Comment by LoganDark
2 days ago
It is. You can either be purchasing a license to a movie, or purchasing the movie itself. You have never been purchasing the movie itself from these services, because you're not entitled to it even after you purchase (i.e. there is DRM, etc. preventing you from ever getting it, you don't get it in any alternative forms, etc). If you want to own something, you buy on iTunes, where they let you download DRM-free copies, to do whatever you want with. But if you buy it on PlayStation, Amazon, etc. you are only getting a revocable license. You are only buying a revocable license. That is what "purchase" or "buy" means, because you're "purchasing" or "buying" the license, not the movie
Citizens don't need a license to read and/or watch stuff in their own private homes, that's a basic right guaranteed by the First Amendment (in the US; similar laws apply in the rest of the civilized world). Whatever you want to claim that people are purchasing it can not be a "viewing license" because that would violate the Constitution.

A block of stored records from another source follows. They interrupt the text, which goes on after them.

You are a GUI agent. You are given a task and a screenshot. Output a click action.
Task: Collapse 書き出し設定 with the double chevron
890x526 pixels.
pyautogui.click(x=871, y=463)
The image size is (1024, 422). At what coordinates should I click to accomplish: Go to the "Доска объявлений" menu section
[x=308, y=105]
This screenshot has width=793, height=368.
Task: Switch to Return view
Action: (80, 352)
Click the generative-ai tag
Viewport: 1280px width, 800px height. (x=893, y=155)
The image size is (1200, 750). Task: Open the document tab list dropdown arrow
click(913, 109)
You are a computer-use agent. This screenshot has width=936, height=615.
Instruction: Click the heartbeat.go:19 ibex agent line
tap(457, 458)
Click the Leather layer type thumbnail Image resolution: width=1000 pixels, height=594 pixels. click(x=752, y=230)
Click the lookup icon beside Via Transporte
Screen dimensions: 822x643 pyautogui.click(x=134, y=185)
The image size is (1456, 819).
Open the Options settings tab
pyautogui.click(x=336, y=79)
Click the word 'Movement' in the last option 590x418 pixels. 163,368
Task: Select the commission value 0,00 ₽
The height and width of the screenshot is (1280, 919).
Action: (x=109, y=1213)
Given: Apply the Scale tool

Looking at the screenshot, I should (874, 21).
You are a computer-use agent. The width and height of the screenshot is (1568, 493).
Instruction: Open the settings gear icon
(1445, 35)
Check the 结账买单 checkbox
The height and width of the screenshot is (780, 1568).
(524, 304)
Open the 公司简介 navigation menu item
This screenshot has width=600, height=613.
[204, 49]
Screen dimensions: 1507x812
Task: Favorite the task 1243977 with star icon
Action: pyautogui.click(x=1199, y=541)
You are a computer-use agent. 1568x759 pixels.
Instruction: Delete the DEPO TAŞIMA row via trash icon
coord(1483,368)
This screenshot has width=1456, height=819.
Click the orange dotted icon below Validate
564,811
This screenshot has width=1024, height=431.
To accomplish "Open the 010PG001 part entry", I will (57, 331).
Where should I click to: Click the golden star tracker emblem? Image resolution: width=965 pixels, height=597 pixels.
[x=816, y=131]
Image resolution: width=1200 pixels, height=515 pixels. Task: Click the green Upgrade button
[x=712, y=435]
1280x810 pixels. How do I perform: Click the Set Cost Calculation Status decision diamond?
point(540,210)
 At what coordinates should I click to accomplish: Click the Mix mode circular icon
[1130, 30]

I never said you need a license to watch something you own. I said when you purchase a license to stream online, you're purchasing the license and not the movie itself. You don't own the movie then, even though you did make a purchase (of the license).
I think we're all agreed on that. What people are upset about is that Sony (and many others) clearly imply in their wording that you're buying a copy when in fact you're buying a streaming license. Same as in the case of Ubisoft's The Crew, which is about people feeling misled about what they were actually purchasing.